**EXPLORE THE MATERIAL:**
- A) In the passage about the yeast experiments, what color was the tape stuck to the front of the composition book?
- B) Say whether each statement agrees with the passage about the yeast experiments, and quote the deciding words: (i) The writer trained as an electrical engineer. (ii) The lab's cabinets and drawers were clearly labeled. (iii) The yeast cells were engineered to fluoresce green.
- C) Please write a continuation of the passage about the yeast experiments, picking up after its final sentence.

**PASSAGE:**
I recognized no such obvious mistakes that day in the microscope room as I stared at my unresponsive yeast. Yet during my next several experiments, the cells consistently dropped in responsiveness and often died before the end of the measurements. I organized a spreadsheet to look for patterns, hoping to accrue enough data so that I could point to a correlation and ask my collaborators what was happening.  My background as an electrical engineer had focused almost exclusively on pen, paper, and programming — nothing that prepared me to diagnose distress in microorganisms.

These yeast cells have been engineered to fluoresce red (left). They respond to blue light by concentrating that fluorescence into the nucleus (right).

Two weeks later, I was slouching at my desk when my eye caught on a bright green piece of tape I had stuck to the front of my composition book. Early in my stay I had off-handedly mentioned to one of my collaborators that I wasn’t sure where to find most of the equipment in the lab, given that the white cabinets were all identical and most of the drawers were not labeled. I came in alone that weekend to find that he had laid out everything I needed on the bench alongside a note telling me to “use this to grow” yeast.  It was this note, scrawled in thick black ink, that I had pasted onto my lab notebook.

As I read that message again, I finally internalized what it implied. It meant I had collaborators who were gracious and generous in their time and advice. It meant I needed to stop doing everything on my own just because I was afraid to bother anyone else about gaps in my knowledge I couldn’t articulate. Not all questions had to be precise to be understood or elaborated upon. Sometimes it was enough to say what I knew — or what I knew of what I didn’t know — and my collaborators could help me find words for the rest.

I was bushwhacking around the base of a long, steep learning curve, and I wouldn’t be able to summit by myself. Asking questions wasn’t enough. I needed to ask for help.

**DATASET CONTENT:**
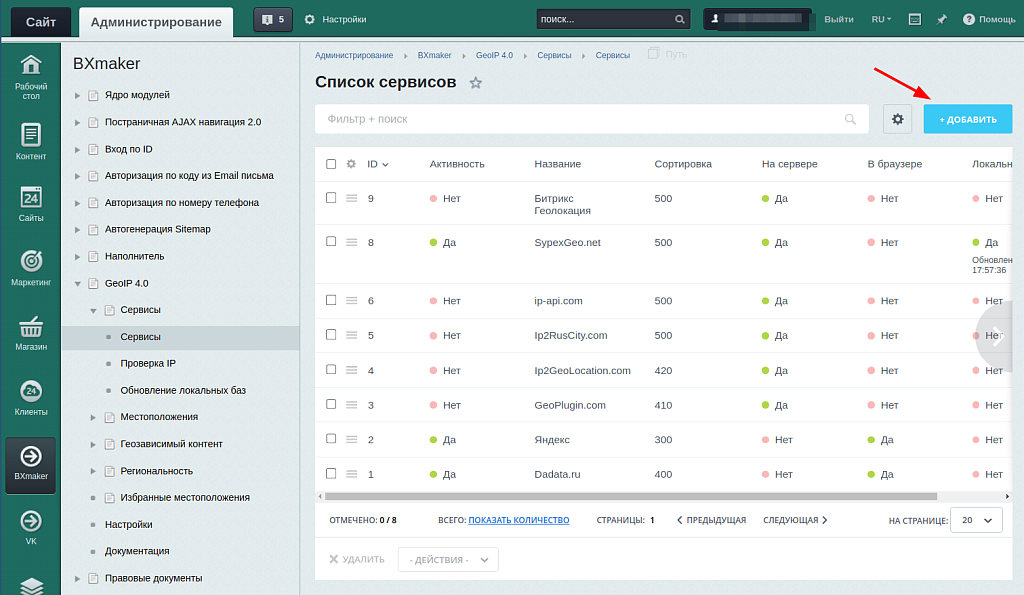
Task: Select the checkbox for SypexGeo.net row
Action: [x=331, y=242]
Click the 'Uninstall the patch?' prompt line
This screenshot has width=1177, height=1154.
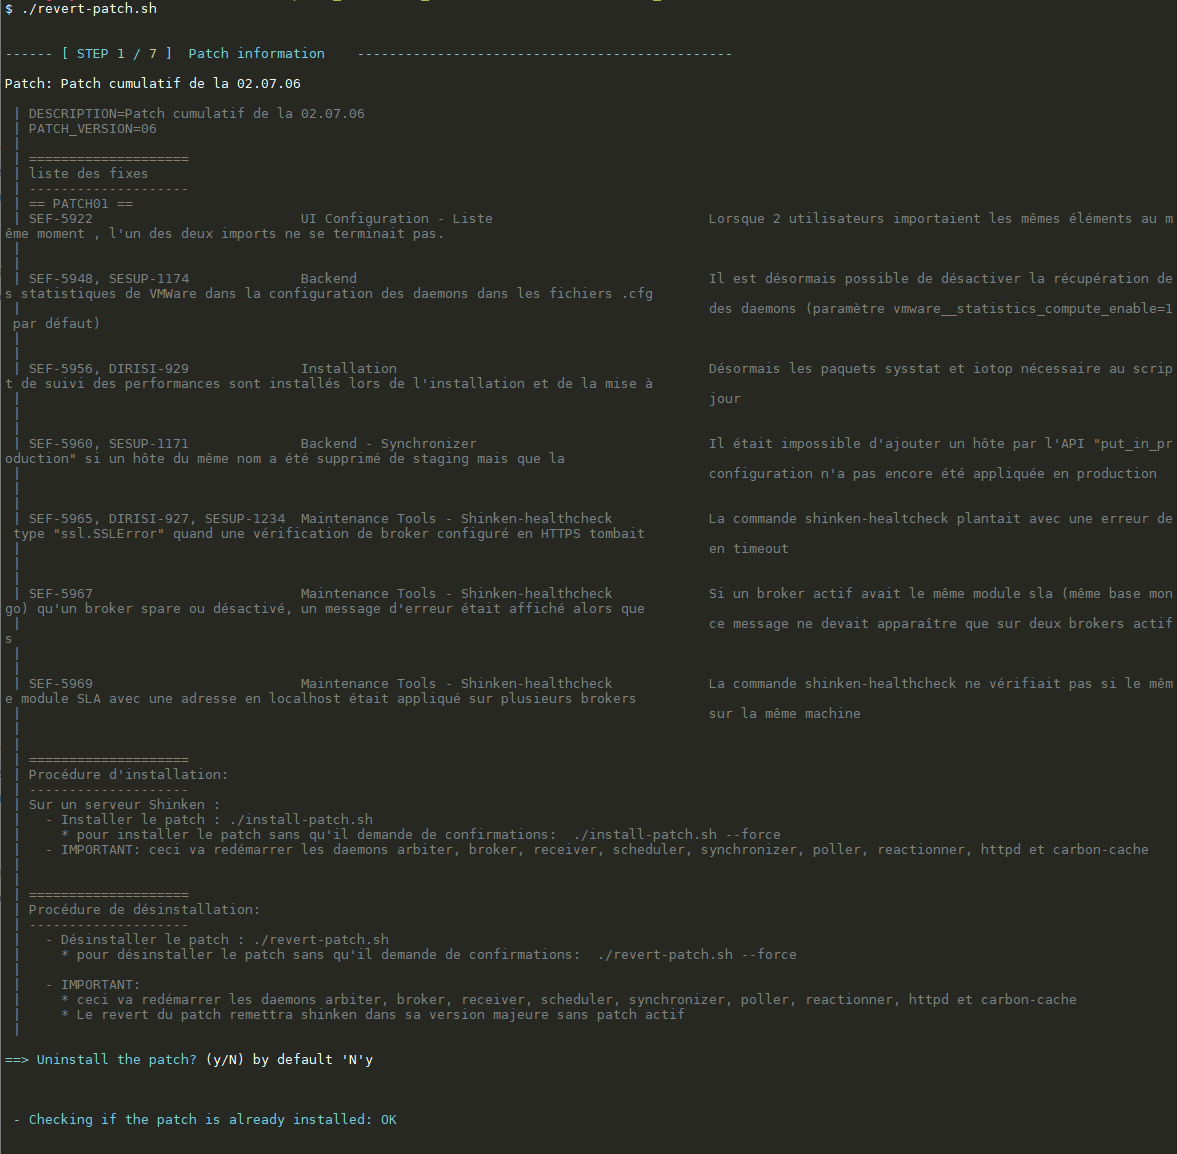[116, 1060]
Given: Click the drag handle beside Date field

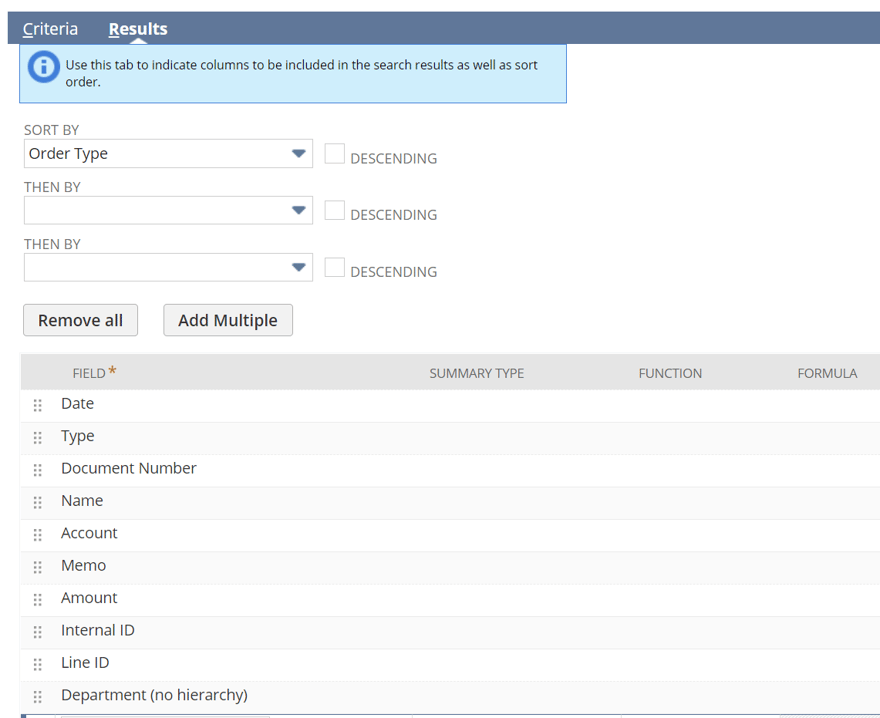Looking at the screenshot, I should [x=37, y=405].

**YOUR RESPONSES:**
- A) Bright green.

- B)
(i) Yes: "My background as an electrical engineer"
(ii) No: "the white cabinets were all identical and most of the drawers were not labeled"
(iii) No: "These yeast cells have been engineered to fluoresce red"

- C)
Over the coming weeks, with the guidance, patience, and support of my colleagues, I began to learn. I developed a sense for when something I could theoretically figure out on my own would take more time than I could dedicate to it. My collaborators imparted their hard-earned skills at technological and biological troubleshooting, improving my setup and experimental designs even as they buoyed my spirits before they could sink. I waded just deep enough into their field to appreciate the challenges they faced as scientists and synthetic biologists — challenges based on synthesizing large amounts of qualitative information about largely uncharacterized systems, like the electrical engineer’s “black boxes” of unknown behavior, only infinitely harder to probe.

Exactly why my yeast did nothing in the light-time is still a mystery, even to my collaborators. It could have been the equipment; it could have been too high of light intensity, or a near-invisible contaminant in my media. Too many possibilities make for an unsatisfactory answer, if a fine start to a question. It’s a small reflection of the research process: We observe something we don’t expect, we recognize our ignorance, and we learn and experiment more to figure out how to design our experiments or form our mathematical problems to provide insight into what we’ve observed.

I’m grateful for my time in Basel for reminding me how to be a beginner. After all, research takes place at the frontiers of human knowledge — and at frontiers, we are all beginners.


Mindy Perkins is a doctoral candidate in the Department of Electrical Engineering.  She completed her undergraduate degree in EE with a minor in Biology at Stanford University in 2015.  Her research focuses on developing mathematical tools to analyze pattern formation in biological systems, both real and synthetic.